Keystone Saves, a program now being considered by the state legislature as HB 2156, would offer a cost-free retirement savings option for workers whose employers don’t offer such plans. A variety of private organizations, including AARP, the United Way and the Pew Charitable Trusts support it. So does a broad-based, bipartisan coalition, including Republican state Treasurer Stacy Garrity, Democratic state Rep. Michael Driscoll of Philadelphia and Republican state Rep. Tracy Pennycuick of Montgomery County. A variety of Pittsburgh-area legislators from both parties have co-sponsored the bill.
According to the Keystone Saves’ supporters, workers are 15 times more likely to contribute to a retirement account if it is offered through their job, as opposed to setting up an IRA themselves. Visualizing the future is hard, and understanding how even small contributions early in life can generate big rewards later isn’t always intuitive — all the more so when you’re simply trying to make ends meet in the here and now.
Retirement?
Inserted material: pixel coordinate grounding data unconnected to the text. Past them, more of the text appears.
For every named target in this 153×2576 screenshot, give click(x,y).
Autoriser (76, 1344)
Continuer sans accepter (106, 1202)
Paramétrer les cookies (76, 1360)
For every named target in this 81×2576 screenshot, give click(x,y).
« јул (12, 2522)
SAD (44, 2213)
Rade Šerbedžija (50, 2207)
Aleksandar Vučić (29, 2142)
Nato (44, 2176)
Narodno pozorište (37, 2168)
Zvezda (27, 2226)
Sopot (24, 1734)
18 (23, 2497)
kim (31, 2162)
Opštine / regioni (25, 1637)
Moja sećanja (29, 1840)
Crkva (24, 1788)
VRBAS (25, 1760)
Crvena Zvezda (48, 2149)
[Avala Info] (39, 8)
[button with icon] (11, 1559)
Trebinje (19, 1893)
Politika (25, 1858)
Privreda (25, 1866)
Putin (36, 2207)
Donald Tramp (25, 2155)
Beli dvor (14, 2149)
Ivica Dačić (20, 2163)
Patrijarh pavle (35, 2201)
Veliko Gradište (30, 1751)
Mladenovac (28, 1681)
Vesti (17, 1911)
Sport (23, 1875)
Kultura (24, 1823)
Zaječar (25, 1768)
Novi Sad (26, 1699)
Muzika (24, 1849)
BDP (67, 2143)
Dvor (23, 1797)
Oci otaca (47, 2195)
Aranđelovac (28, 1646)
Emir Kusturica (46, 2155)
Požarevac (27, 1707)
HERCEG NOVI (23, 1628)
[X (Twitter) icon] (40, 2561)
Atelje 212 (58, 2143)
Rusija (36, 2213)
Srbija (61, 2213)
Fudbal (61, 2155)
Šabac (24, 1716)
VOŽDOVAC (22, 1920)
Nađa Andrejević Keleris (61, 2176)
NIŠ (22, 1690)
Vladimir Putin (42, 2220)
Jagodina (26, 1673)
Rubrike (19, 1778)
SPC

When you’re 20-something and trying to make rent? When you’re 50-something and trying to pay the mortgage and put your kids through school?
Wealthier Americans have access to professional financial planners who can do all the heavy lifting for them. The fact that advanced degrees and certifications are required to do this planning well shows just how complex it can be.
Keystone Saves would allow employers who can’t afford or manage a retirement system on their own to opt into a cost-free state-facilitated system, similar to existing 529 Education Savings Accounts. All employers would have to do is provide a list of participating employees to the state and process a simple payroll deduction. Keystone Saves would do the rest, putting the money into a simple, portable IRA for workers.
The program would not discourage employers from offering their own retirement plans, for two reasons. First, companies with already-existing retirement plans won’t be eligible. Second, since employers don’t contribute to Keystone Saves, many companies will still want to lure workers with more generous employer-match plans.
We urge the legislature to pass Keystone Saves quickly. Pennsylvania workers and the future state economy need it.